= Mung bean nuclease =

Enzyme used to distinguish between single and double stranded DNA and RNA

Mung bean nuclease (Nuclease MB) is a nuclease derived from sprouts of the mung bean (Vigna radiata) that removes nucleotides in a step-wise manner from single-stranded DNA molecules (ssDNA) and is used in biotechnological applications to remove such ssDNA from a mixture also containing double-stranded DNA (dsDNA). This enzyme is useful for transcript mapping, removal of single-stranded regions in DNA hybrids or single-stranded overhangs produced by restriction enzymes, etc. It has an activity similar to Nuclease S1 (both are EC 3.1.30.1), but it has higher specificity for single-stranded molecules.

The enzyme degrades single-stranded DNA or RNA to nucleoside 5’-monophosphates, but does not digest double-stranded DNA, double-stranded RNA, or DNA / RNA hybrids. Mung Bean Nuclease catalyzes the specific degradation of single-stranded DNA or RNA, and produces mono and oligonucleotides carrying a 5′-P terminus.
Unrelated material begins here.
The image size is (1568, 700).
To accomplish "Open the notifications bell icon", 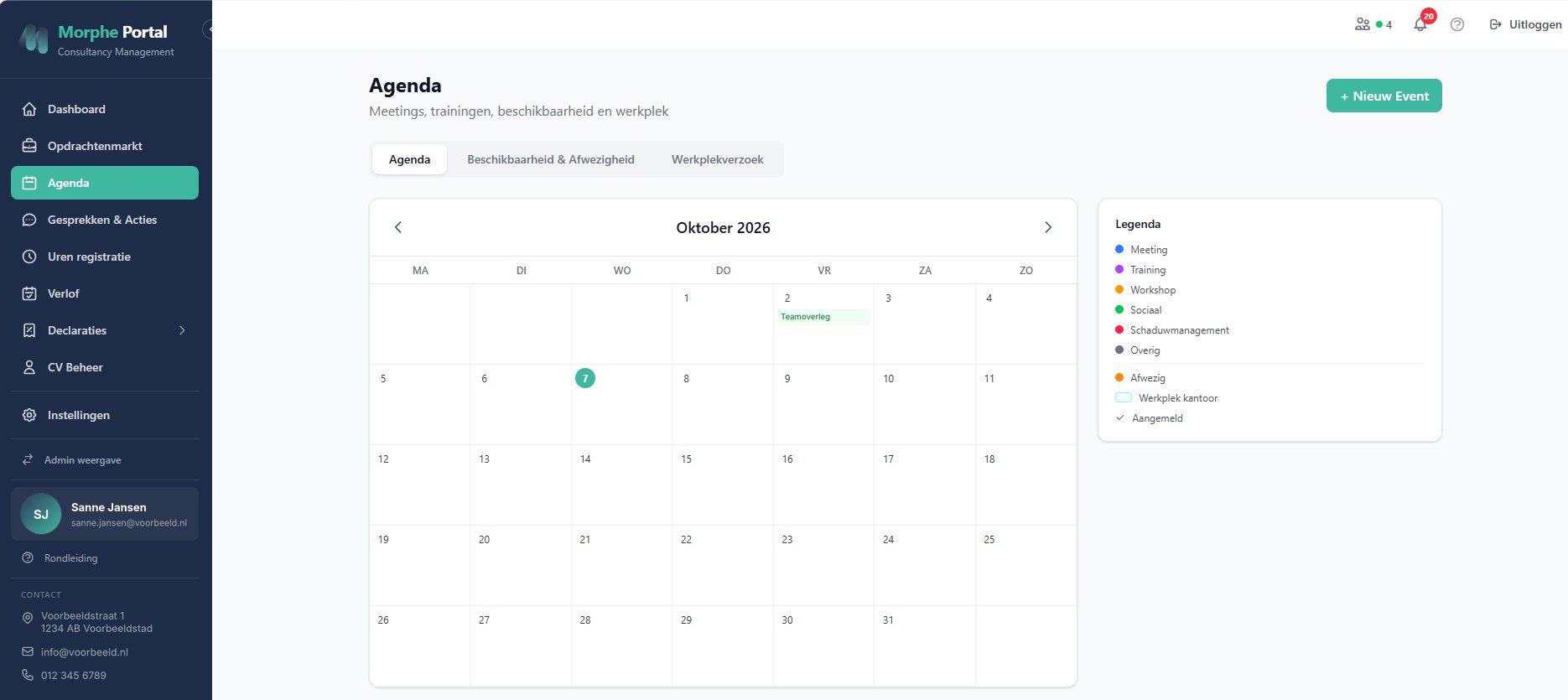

Mung bean nuclease has a stringent single-stranded specificity for DNA or RNA.

Mung bean nuclease has an estimated molecular weight of 39 kDa by SDS-PAGE. A glycoprotein, 29% of this mass is sugars. As of April 2019, the specific gene encoding for this protein is unknown, and all production relies on a purification process on bean sprouts from 1980. Some is known about its structure, with one exposed Cysteine residue and 3 pairs of disulfide bonds. Some is known about its amino acid composition.

==Requirements==
Mung bean nuclease requires Zn^{2+}. The addition of EDTA or SDS causes irreversible inactivation. Mung bean nuclease is not active at pH below 4.6, nor at low salt concentration.

== Description ==

Nuclease MB is a specific DNA and RNA exo-endonuclease which will degrade single-stranded extensions from the ends of DNA and RNA molecules, leaving blunt, ligatable ends. Its higher single-strand specificity makes it the enzyme of choice for most applications requiring a single-strand-specific nuclease.

Unlike S1 Nuclease, Mung Bean Nuclease will not cleave the intact strand of nicked duplex DNA.

Its ability to recognise double-stranded nucleic acids depends on the base sequence.

It tends to cleave at ApN and at T(U) pN. It completely degrades ApA, but does not degrade G and C. Unlike S1 Nuclease, it does not cleave the strand opposite to that which has been nicked.

Mung Bean Nuclease catalyzes the specific degradation of single-stranded DNA or RNA, and produces mono- and oligonucleotides carrying a 5′-P terminus.

More than 1000- fold amount of enzyme can degrade oligomer into all mononucleotides.

An excess of the enzyme is required to degrade double-stranded DNA or RNA and DNA-RNA hybrids, and in this case, AT-rich regions are selectively degraded.

This enzyme work well at A↓pN, T ↓pN sites, and especially A↓pN sites are 100% degraded.

However, it is difficult to degrade C↓pC, C↓pG site.

Mung bean exonuclease is a nuclease derived from mung beans that removes nucleotides in a step-wise manner from single stranded DNA molecules and is used to remove such ssDNA from a mixture also containing double stranded DNA (dsDNA).

Unit Definition:

One unit of Mung Bean Nuclease converts 1 µg of heat-denatured calf thymus DNA into an acid-soluble form in 1 minute at 37 °C under standard assay conditions.

== Applications in biotechnology and biochemical research ==

- Removal of hairpin loops during cDNA synthesis.
- High-resolution mapping of the termini and exon structures of RNA transcripts (commonly termed Berk-Sharp or S1 Mapping) using either internal-labelled or end-labelled probes.
- Restriction-site modification or removal by digestion of single-stranded protruding ends.
- Cleavage of single-basepair mismatches, as a replacement for CEL 1 Nuclease in TILLING.
- Unidirectional deletion of large DNA (in combination with Exonuclease III) to generate ordered deletions for sequencing.
- Removal of 3´ and 5´ extensions from DNA or RNA termini.
- Transcriptional mapping.
- Cleavage of hairpin loops.
- Excision of gene coding sequences from genomic DNA.